THE RECORDS

+===+

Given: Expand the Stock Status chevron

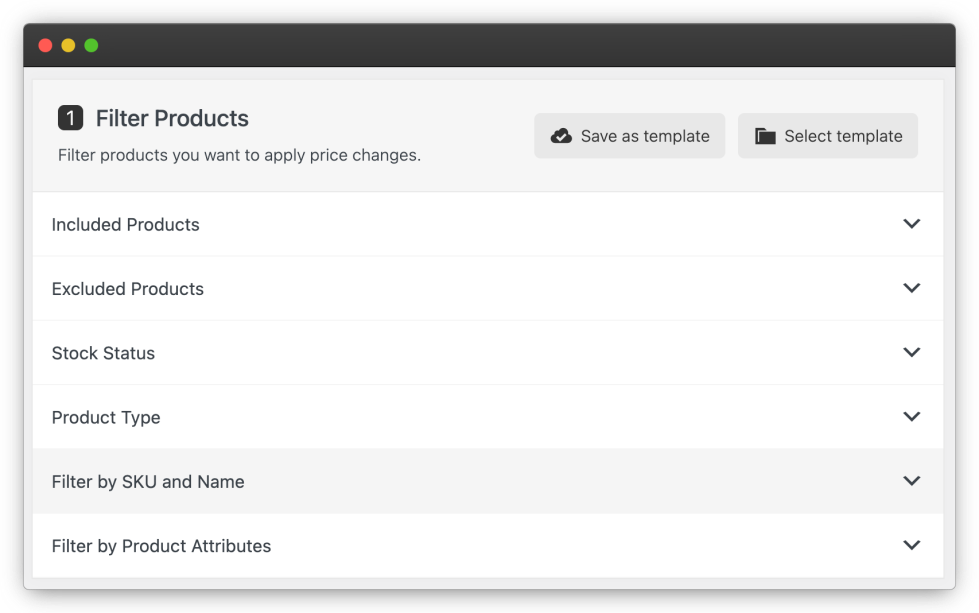Looking at the screenshot, I should [911, 352].
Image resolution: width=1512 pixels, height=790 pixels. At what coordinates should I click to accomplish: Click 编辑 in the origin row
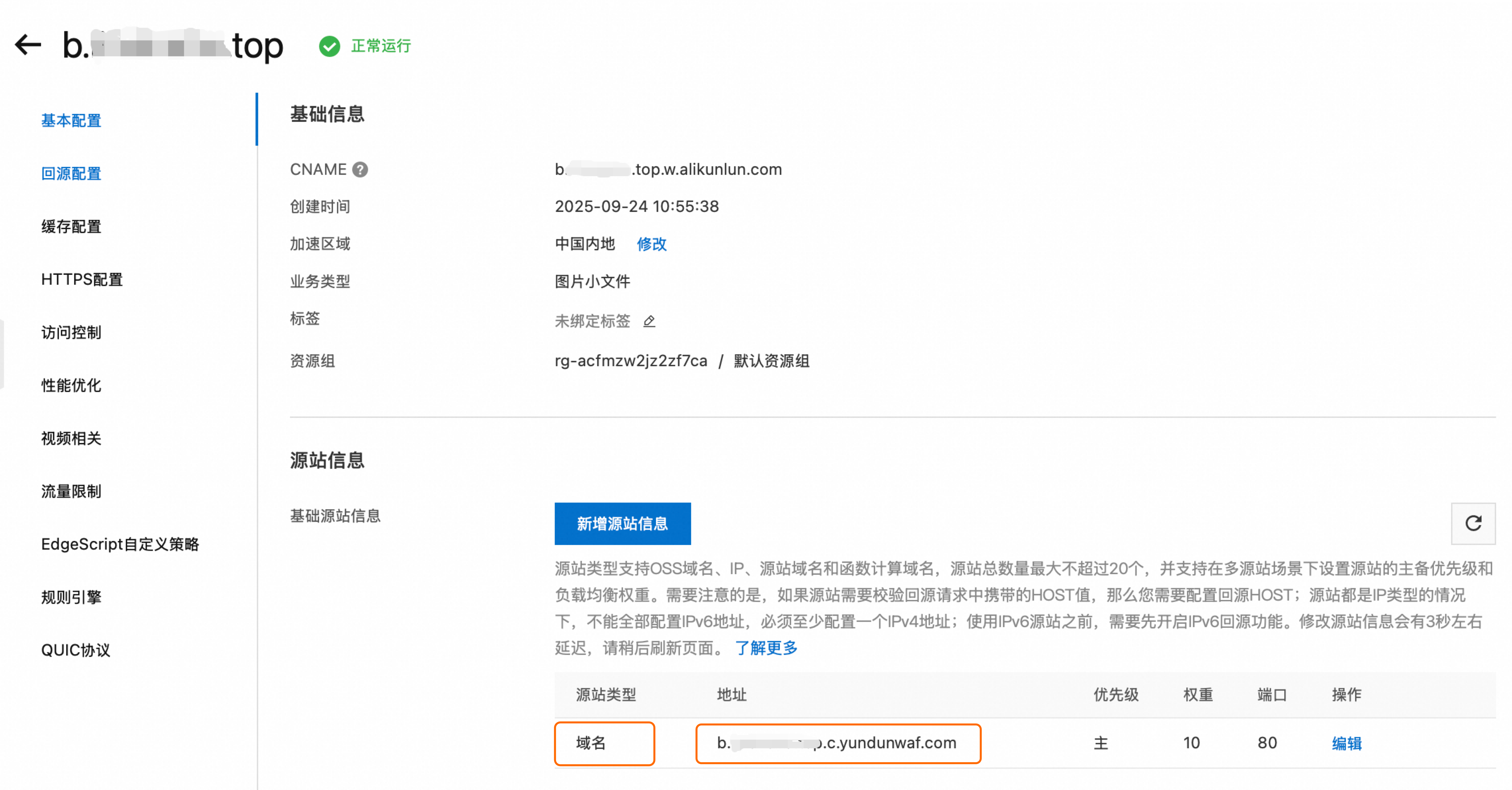[x=1347, y=743]
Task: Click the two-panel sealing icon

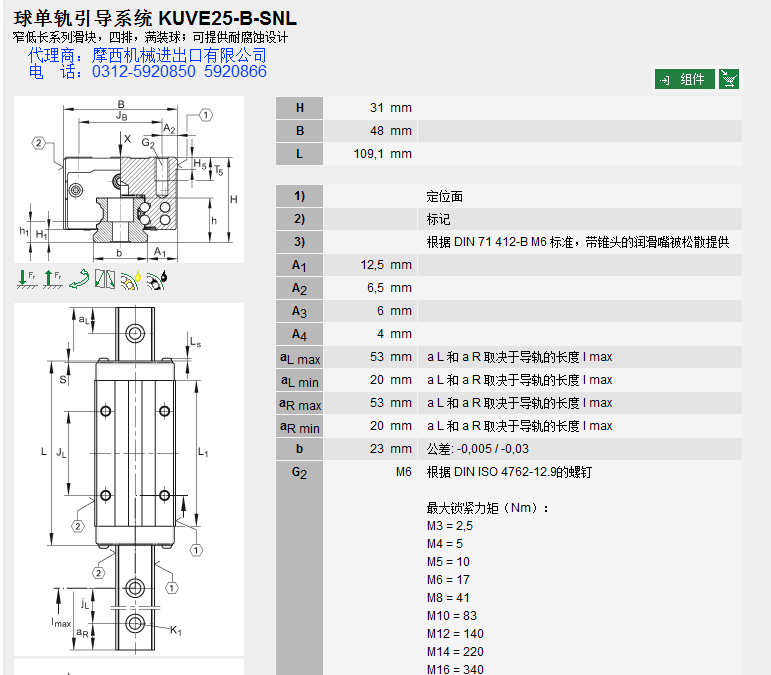Action: [x=104, y=280]
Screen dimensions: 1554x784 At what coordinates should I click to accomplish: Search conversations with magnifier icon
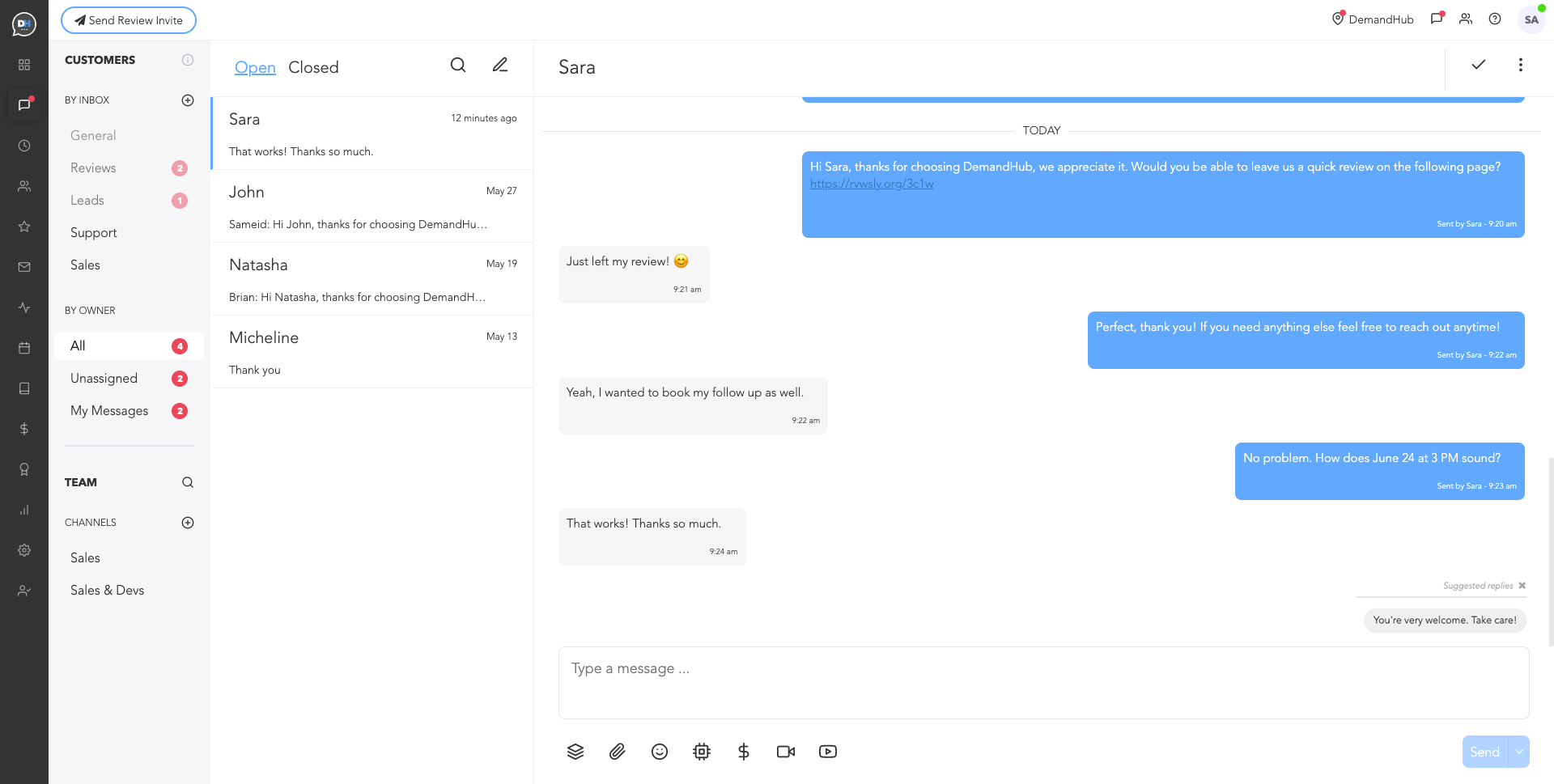(458, 66)
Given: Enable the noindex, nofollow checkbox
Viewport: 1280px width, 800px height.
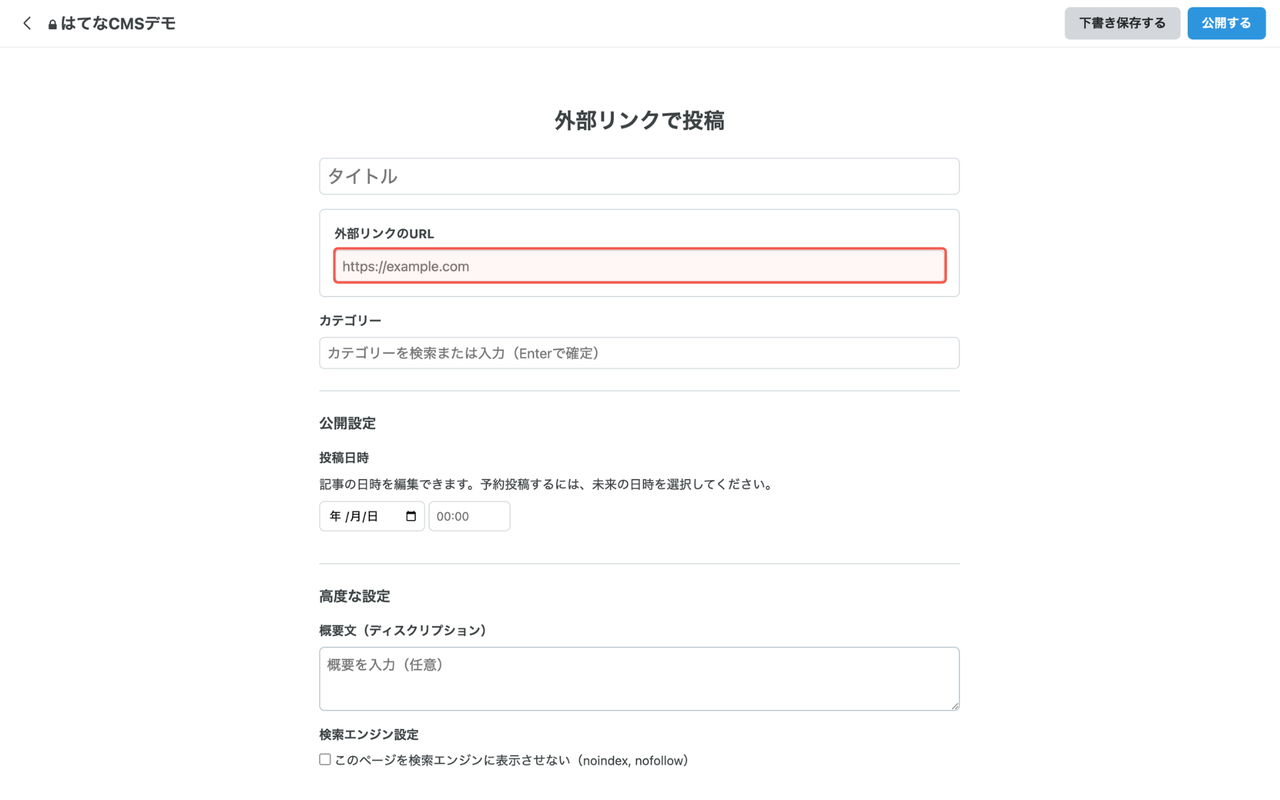Looking at the screenshot, I should (324, 759).
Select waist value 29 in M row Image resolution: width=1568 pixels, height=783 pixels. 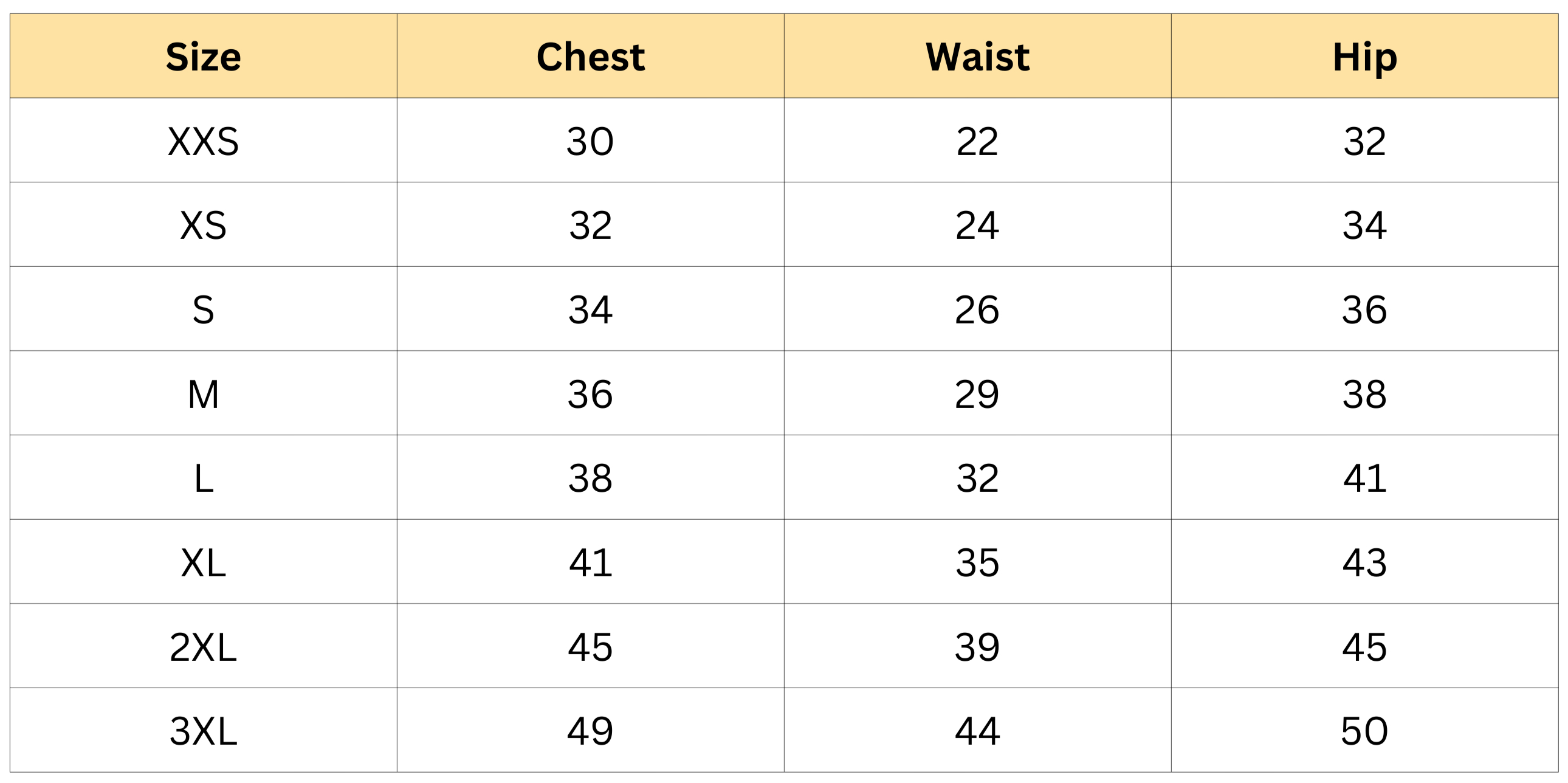[x=977, y=394]
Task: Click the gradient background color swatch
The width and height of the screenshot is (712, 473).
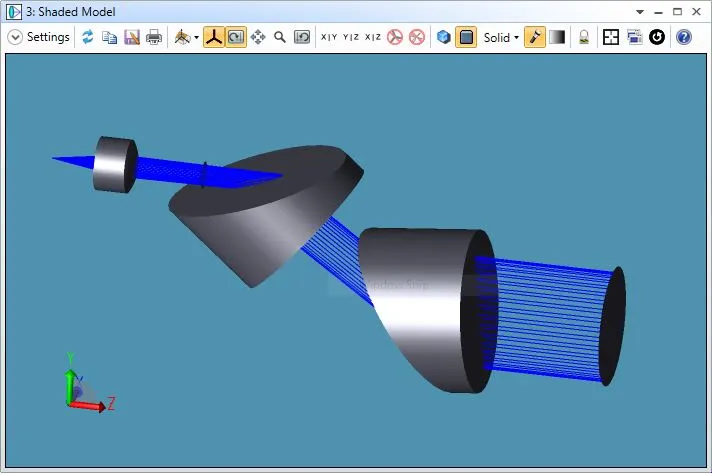Action: (x=557, y=37)
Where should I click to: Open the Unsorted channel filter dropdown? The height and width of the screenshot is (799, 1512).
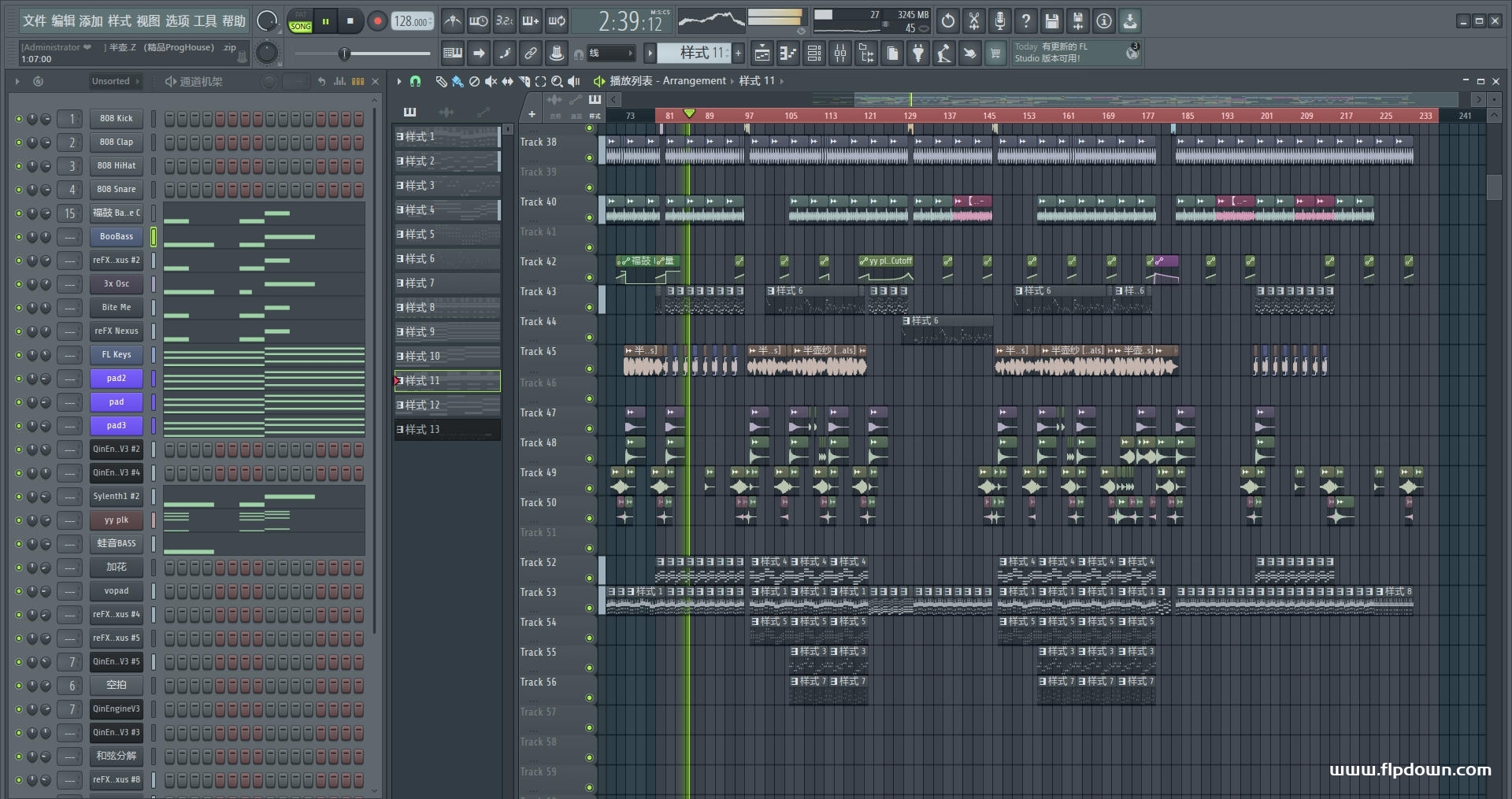[x=115, y=81]
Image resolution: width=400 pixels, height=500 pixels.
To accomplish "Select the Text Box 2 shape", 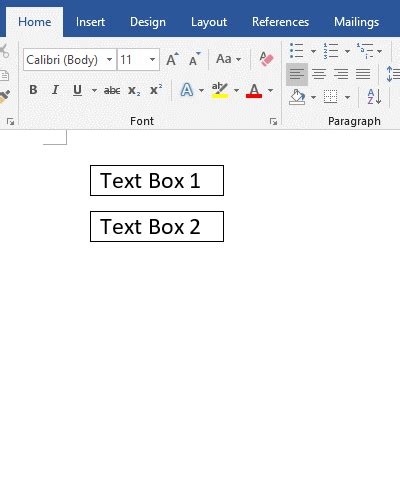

+===+

EXERCISE DIRECTIONS
Copy out the records verbatim, starting at the line that contains "Where should I" and ending at the end of the records. Leave the pictures out of your answer.

FINISHED ANSWER
Where should I click to: Open the Unsorted channel filter dropdown? The height and width of the screenshot is (799, 1512).
[x=115, y=81]
Image resolution: width=400 pixels, height=500 pixels.
To accomplish "Select the Text Box 2 shape", 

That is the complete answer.